GIVEN PASSAGE.
>>>>>

- Born: Christopher Cianci February 8, 1997 (age 29) Staten Island, New York, U.S.
- Occupations: Drag performer; make-up artist;
- Years active: 2012-present
- Television: RuPaul's Drag Race (season 17)
- Title: Miss Congeniality
- Predecessor: Sapphira Cristál and Xunami Muse
- Successor: Jane Don't
- Website: thecrystalenvy.com

= Crystal Envy =

American drag performer (born 1997)

Crystal Envy is the stage name of Christopher Cianci (born February 8, 1997), an American drag performer who competed on the seventeenth season of RuPaul's Drag Race, and received the title of Miss Congeniality for the season.

== Early life and education ==
Cianci was born in Staten Island, New York, and moved to New Jersey at the age of 7. He grew up in Jackson, New Jersey. He began doing makeup at the age of 13 or 14, met his "drag mother" Jade Embers on Tumblr in 2011, and started doing drag in high school as Crystal Envy Embers until stopping at the age of 18. He resumed doing drag in 2020, during the COVID-19 pandemic.

== Career ==
Crystal Envy is a drag performer who competed on the seventeenth season of RuPaul's Drag Race. She was the first contestant from Asbury Park to compete on the show. Placing eleventh overall, she was sent home after losing a lip-sync contest against Lana Ja'Rae to "Hands to Myself" by Selena Gomez on the Snatch Game episode (of the same name), in which Crystal Envy impersonated Nicole Richie. Before being eliminated, she had placed in the top three out of five times. During the finale, Crystal Envy was crowned Miss Congeniality. She additionally works full-time as a bridal and celebrity make-up artist, owning her own business. Through her business, she had worked with clients such as Dolores Catania.

<<<<<

WHAT TO PRODUCE. Using the Crystal Envy article, explain what led to Crystal Envy being sent home from the seventeenth season of RuPaul's Drag Race.

SUPPLIED RECORDS.

>>>>>

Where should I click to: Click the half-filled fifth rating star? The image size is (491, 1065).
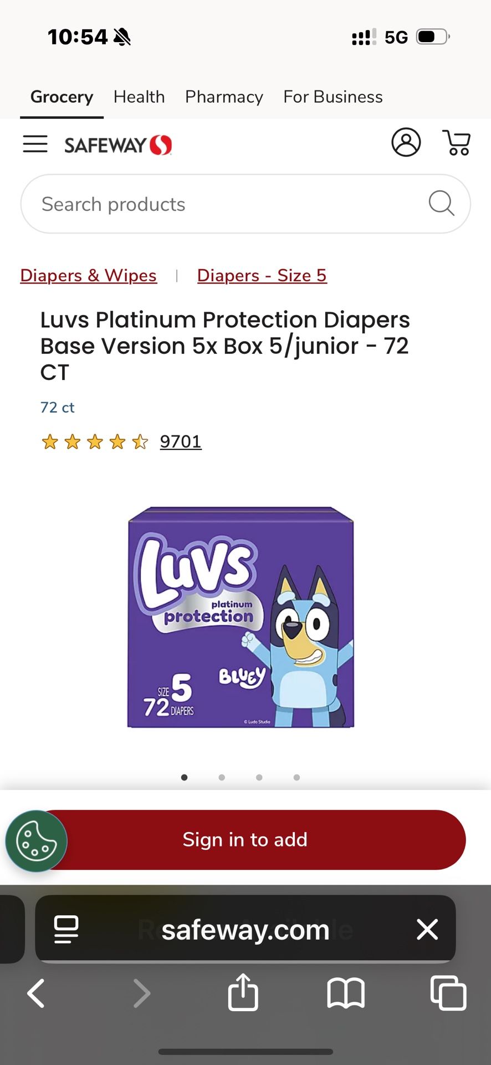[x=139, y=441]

<<<<<
>>>>>

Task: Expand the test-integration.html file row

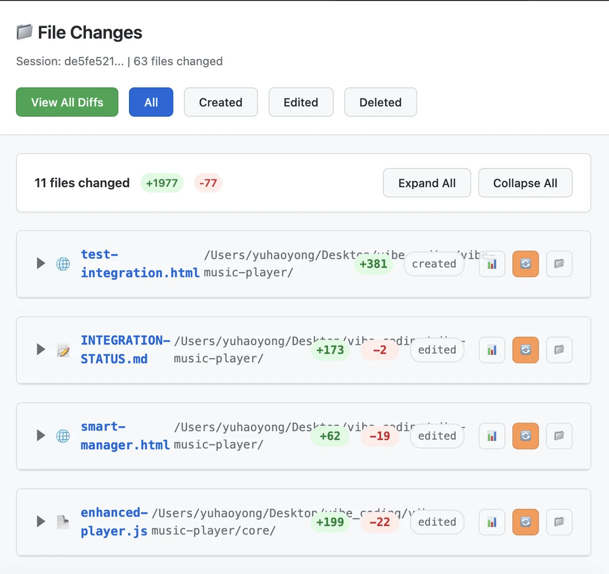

<<<<<

RESULT OF THE EXERCISE. She was sent home after losing a lip-sync contest against Lana Ja'Rae to "Hands to Myself" by Selena Gomez. This happened on the Snatch Game episode, where she impersonated Nicole Richie, and she placed eleventh overall.